# start of Data for the task
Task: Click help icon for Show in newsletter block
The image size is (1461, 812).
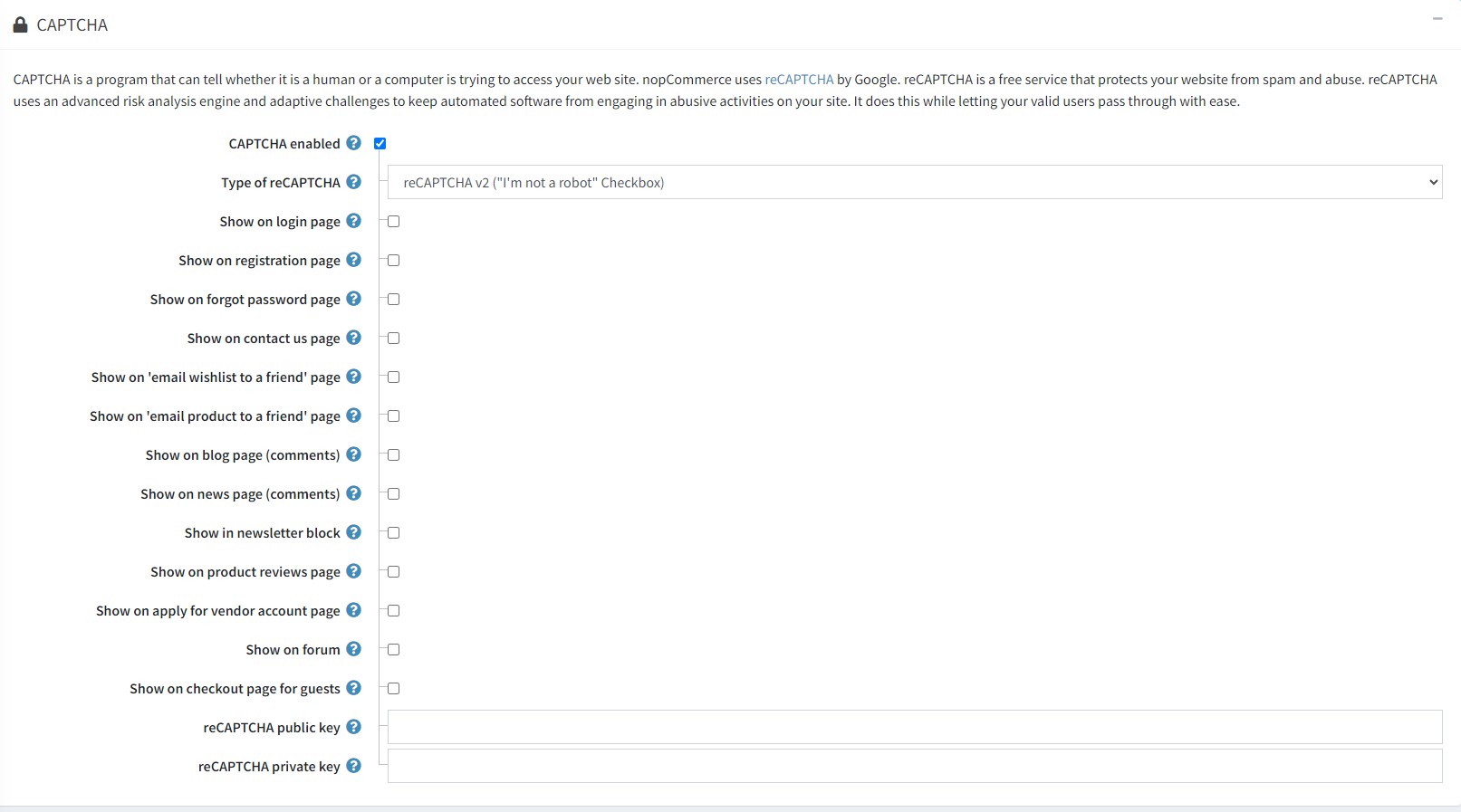Action: tap(354, 532)
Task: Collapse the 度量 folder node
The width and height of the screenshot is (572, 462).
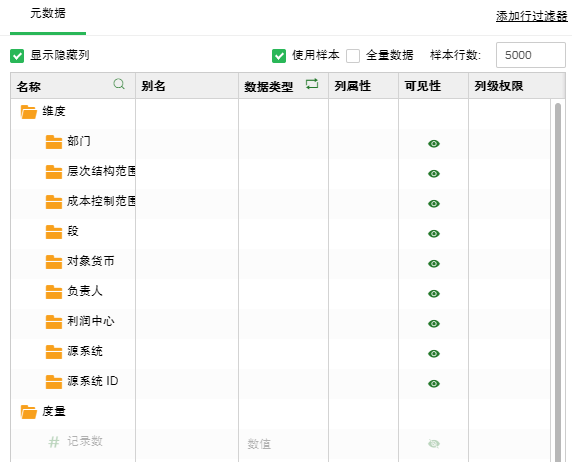Action: click(29, 412)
# end of Data for the task
**What this task involves**
Convert the material above into a two-column CSV with the headers instruction and action, one row per record. Put each record's text in one quoted field with line breaks replaced by spaces, put its answer in the other, and leave out the pictures.

**Exercise answer**
instruction,action
"Task: Click help icon for Show in newsletter block The image size is (1461, 812).","Action: tap(354, 532)"
"Task: Collapse the 度量 folder node The width and height of the screenshot is (572, 462).","Action: click(29, 412)"